AAPG Special Volumes

Abstract


AAPG Memoir 115/Rift-Related Coarse-Grained Submarine Fan Reservoirs; the Brae Play, South Viking Graben, North Sea, 2018
Pages 339-386
DOI: 10.1306/13652187M1153311

Chapter Twelve: Facies Classification and Facies Association of Deep-water Depositional Systems: Application to the Prediction of Slope and Fan Architecture in the Upper Jurassic Thelma Field Area, South Viking Graben, North Sea

Bryan T. Cronin, Mark A. Jones

Abstract

The Thelma field is the most southerly of three fields located in Block 16/17 of the U.K. sector of the South Viking Graben and is operated by CNR International (U.K.) Ltd. The Thelma field comprises two submarine fans, the northern Thelma fan and the southern Southeast Thelma (SET) fan, revealed by subsurface mapping. The two fans consist of both Upper Jurassic Brae (upper Oxfordian–lower Volgian) and sand-shale (middle Volgian) members of the Kimmeridge Clay Formation. The two fan depocenters are separated by a low net-to-gross central region high, which was overtopped or diverted around by turbidity currents that formed the younger sand-shale member. The Brae member contains conglomerates, pebbly sandstones, sandstones, and thin-bedded turbidites (TBTs) of deep-water association. Seismic data are generally poor in this area, and conceptual and reservoir geological models are primarily based on oil field core, wireline logs, and dynamic reservoir data.

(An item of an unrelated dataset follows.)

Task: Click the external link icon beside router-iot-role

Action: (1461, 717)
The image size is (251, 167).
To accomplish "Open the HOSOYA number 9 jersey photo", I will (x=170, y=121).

Three conceptual models were created to propose geological scenarios for field development: Concept A has the SET fan fed independently from the southwest, Concept B has the SET fan fed as an extension of the Thelma fan from the north, and Concept C has an SET fan fed by bypass across the central region high. Each concept has different implications for fan connectivity. Using detailed core descriptions from the Thelma field, state-of-the-art deep-water facies analysis, a new facies scheme, and known deep-water facies associations on the modern seafloor and outcrop analogs, we test the conceptual models to validate the geology.

The large-scale organization of the architectural elements of the Brae and sand-shale members is not well understood. By reviewing coarse-grained deep-water processes and the rock fabrics that they produce as a framework for rock property distribution in coarse-grained deep-water systems, we aim to investigate their architectural style. We recognize a series of facies associations from detailed facies descriptions of the cored intervals and, by distilling these sedimentological trends, ascribe the associations to uncored intervals and use these as a basis for correlation and reservoir modeling in the Thelma–SET area. The model is built from cored sedimentary facies, and facies associations recognizable on core-calibrated well logs, and then matched with dynamic well data, to test conceptual models.

By combining the conceptual geological models with dynamic well testing of reservoir behavior, we have a more robust understanding of the two fields. Thelma is a higher energy system, with strong aquifer support facilitated by channelized reservoir architecture and poor lateral shale continuity, whereas SET is a lower energy system with poor aquifer support because of persistent lateral continuity of shale caps on sandstone lobes, and with no deep channeling recognized.